▸ **SELECTED EXTRACT**:
— begin —

📂Complex Anaylsis

Divergent Semicircle Complex Path Integral for the Improper Integral of Rational Functions

Buildup

Let’s assume for two polynomial functions $p(z) , q(z)$ that $\displaystyle f(z) = {{q(z)} \over {p(z)}}$.

If there are no real solutions satisfying $p(z) = 0$, then $f$ will not have a real singularity. The condition for the existence of an improper integral $\displaystyle \int_{-\infty}^{\infty} f(z) dz$ of such a rational function is from $\displaystyle f(z) \sim {{1} \over {z^{p}}}$ to $p > 1$. Thinking in terms of the concept of infinite series, it can be related to the necessary and sufficient condition for $\displaystyle \sum_{n=0}^{\infty} {{{1} \over {n^{p}}} }$ to converge being $p>1$. This condition can be expressed more concisely as $\displaystyle \lim_{z \to \infty } z f(z) = 0$.

— end —

▸ **TASK TO COMPLETE**:
Answer these questions about the buildup on improper integrals of rational functions.
1. Under what condition on p(z) will f not have a real singularity?
2. Which infinite series is the condition related to, and what is stated as the necessary and sufficient condition for it to converge?
3. How is the condition expressed more concisely?

▸ **SOURCE DATA**:

— begin —

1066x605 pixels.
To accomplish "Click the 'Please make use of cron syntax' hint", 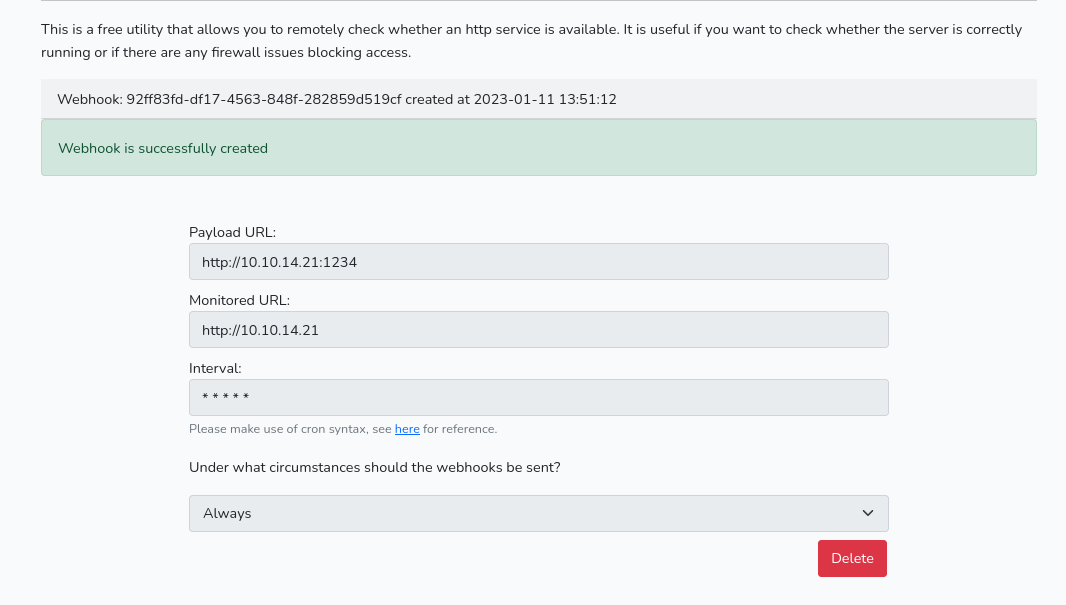I will [x=290, y=429].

— end —

▸ **THE RESPONSE**:
1. When there are no real solutions satisfying p(z) = 0.
2. The series of 1/n^p summed from n = 0 to infinity, which converges if and only if p > 1.
3. As the limit of z f(z) as z tends to infinity being equal to 0.